— Begin Stored data —
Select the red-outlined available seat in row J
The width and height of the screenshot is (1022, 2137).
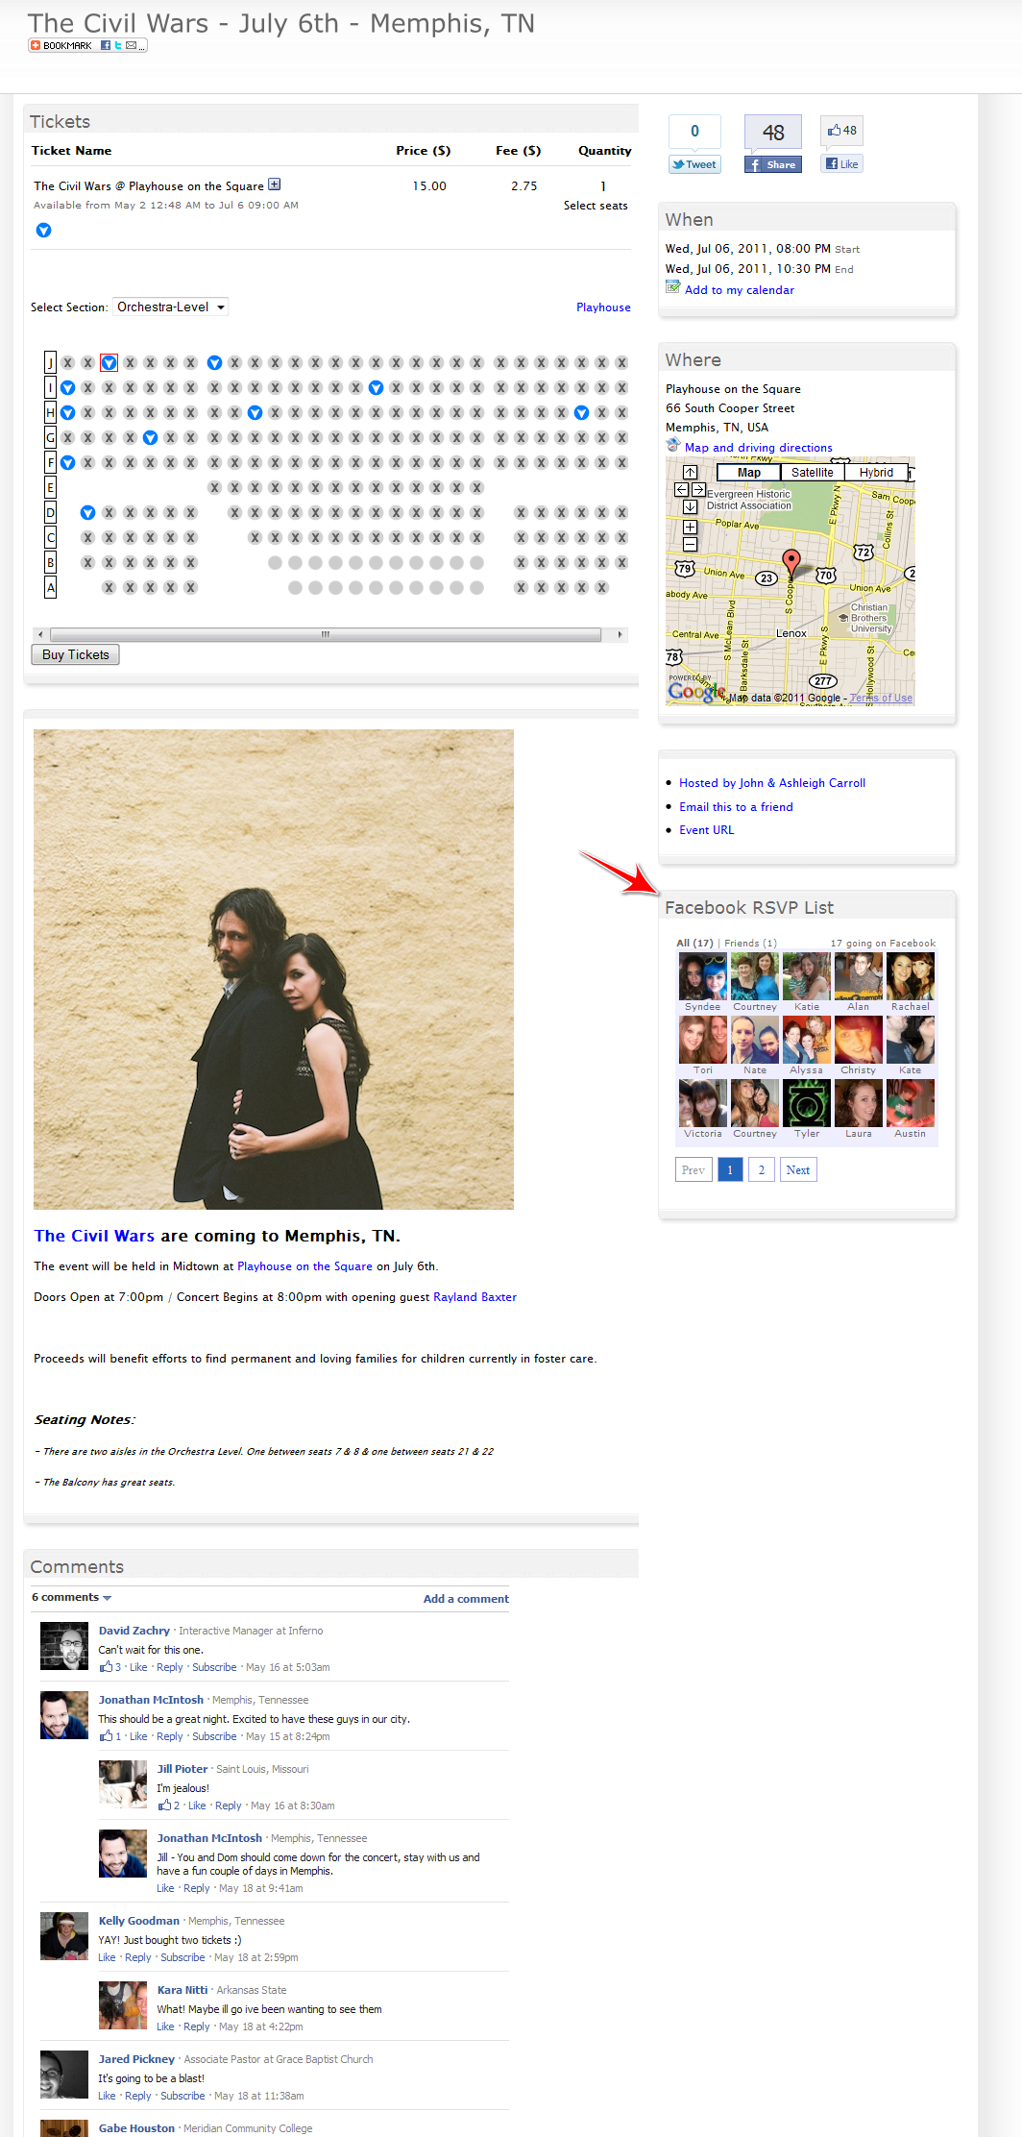pos(109,362)
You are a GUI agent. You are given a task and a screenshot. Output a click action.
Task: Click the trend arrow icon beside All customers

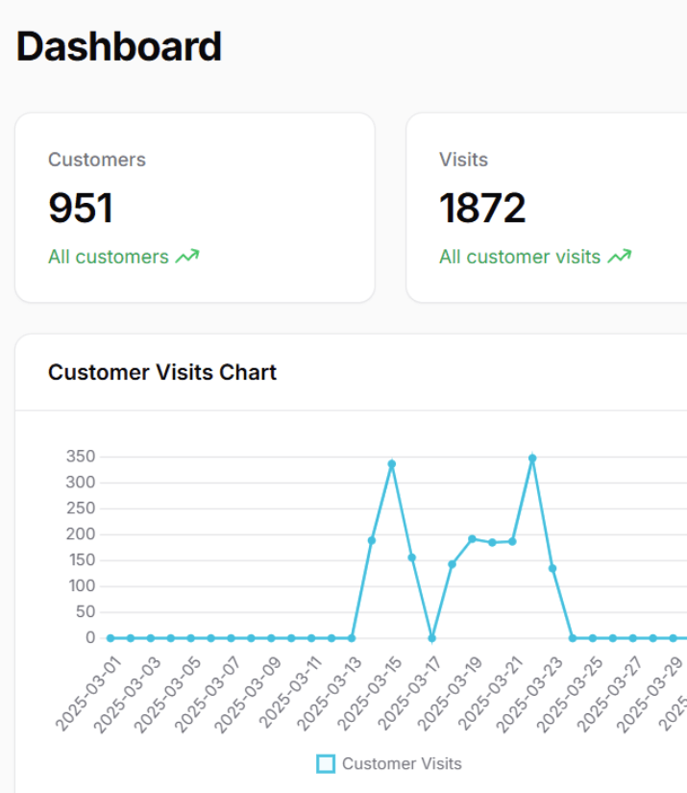(x=187, y=257)
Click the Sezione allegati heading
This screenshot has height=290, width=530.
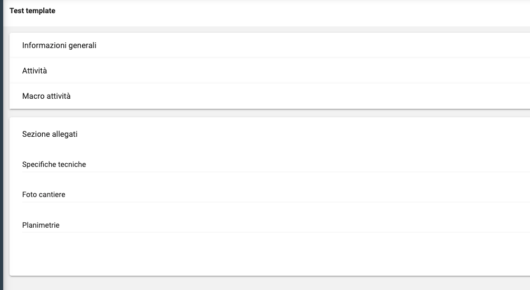pyautogui.click(x=50, y=134)
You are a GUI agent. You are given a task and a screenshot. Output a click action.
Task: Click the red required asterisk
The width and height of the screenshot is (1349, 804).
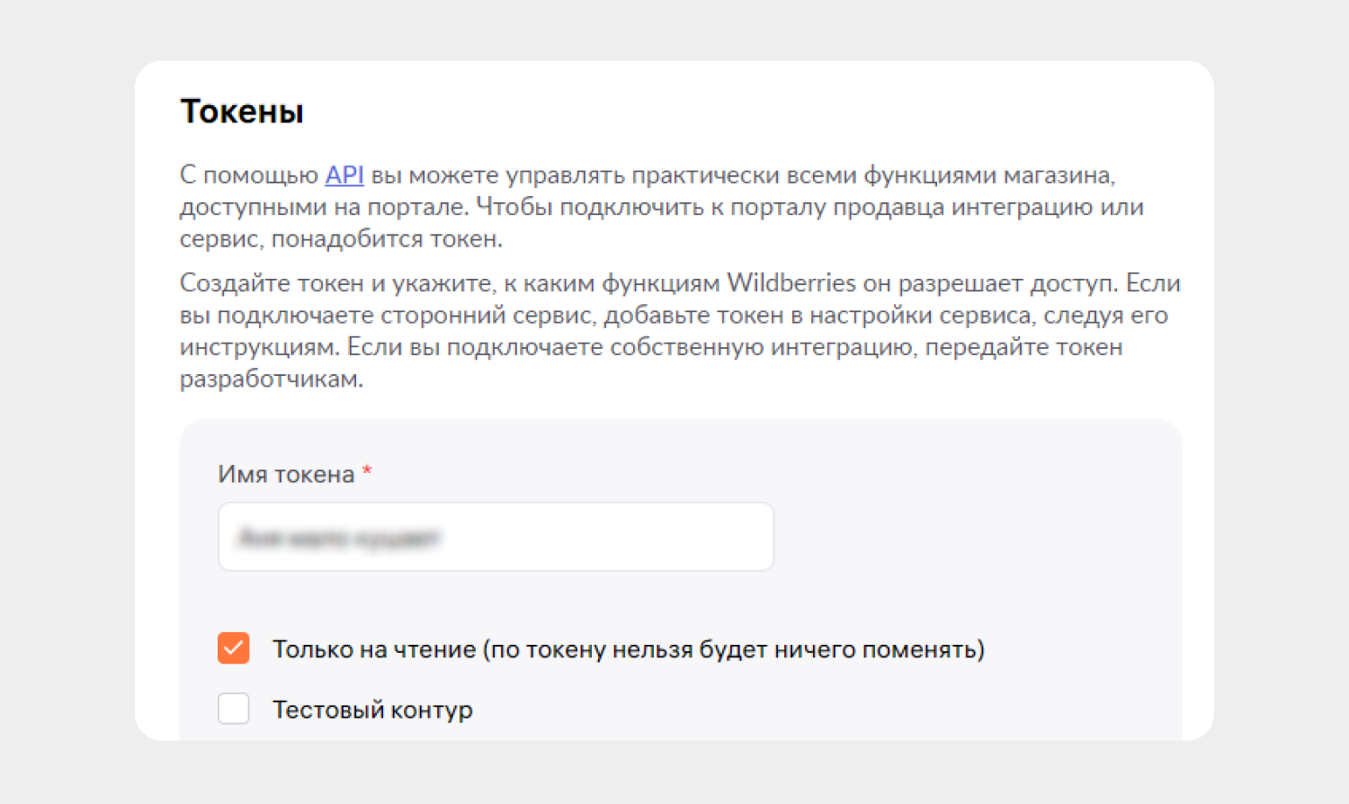click(x=367, y=471)
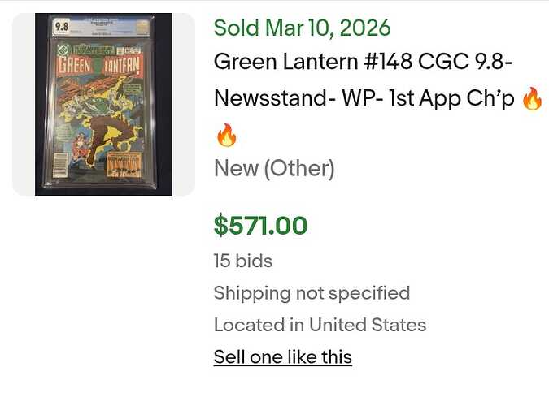The image size is (549, 406).
Task: Click the 9.8 grade number on slab
Action: (x=62, y=26)
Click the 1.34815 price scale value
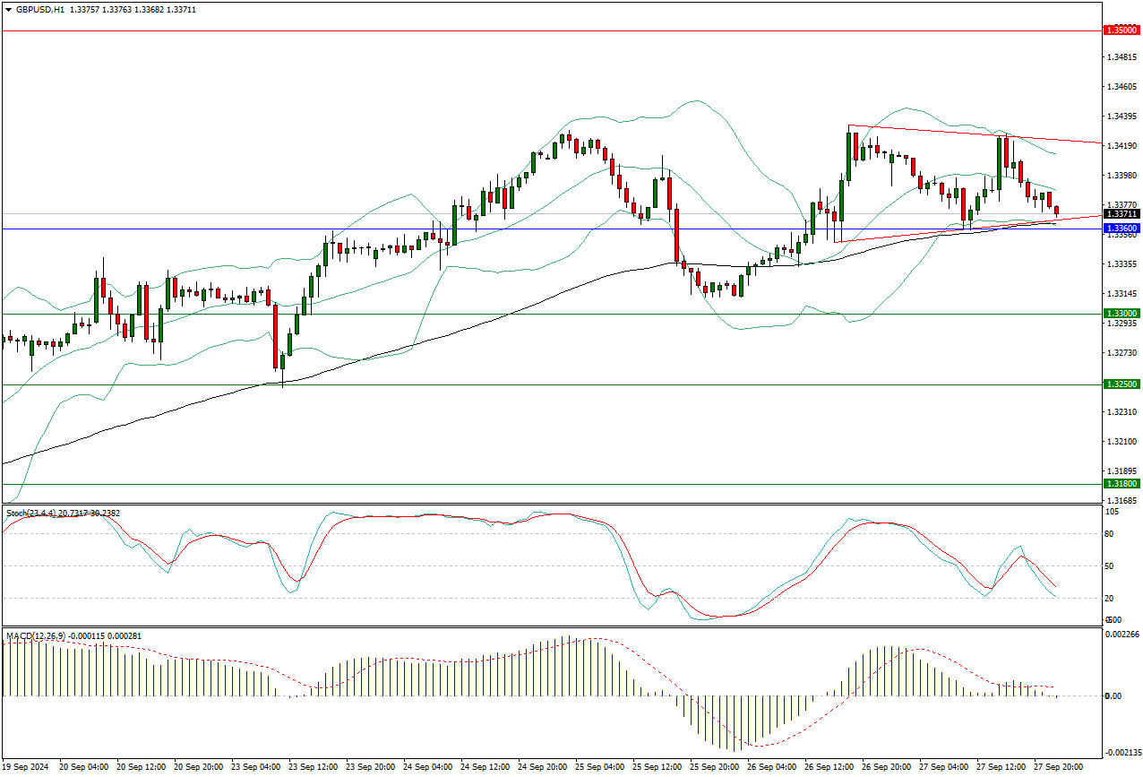The image size is (1143, 777). pos(1121,57)
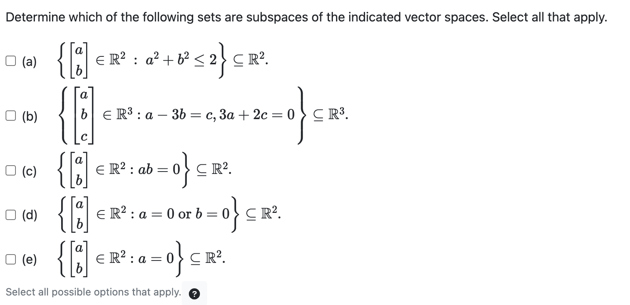
Task: Check option (a) for the a²+b²≤2 set
Action: pos(11,61)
— End Stored data —
* Work to be completed: Copy every line of the records above word for word, leaving out the pictures.

* Task solution:
Select the red-outlined available seat in row J
The width and height of the screenshot is (1022, 2137).
pos(109,362)
You are a GUI agent. You are given a task and a screenshot. Output a click action.
Task: Click the trend arrow icon beside All customers

(x=187, y=257)
Click the Sezione allegati heading
This screenshot has height=290, width=530.
pyautogui.click(x=50, y=134)
You are a GUI agent. You are given a task and a screenshot. Output a click action.
Task: Click the red required asterisk
The width and height of the screenshot is (1349, 804).
click(x=367, y=471)
The image size is (549, 406).
Task: Click the 9.8 grade number on slab
Action: (x=62, y=26)
Click the 1.34815 price scale value
The image size is (1143, 777). pos(1121,57)
Task: Check option (a) for the a²+b²≤2 set
Action: pos(11,61)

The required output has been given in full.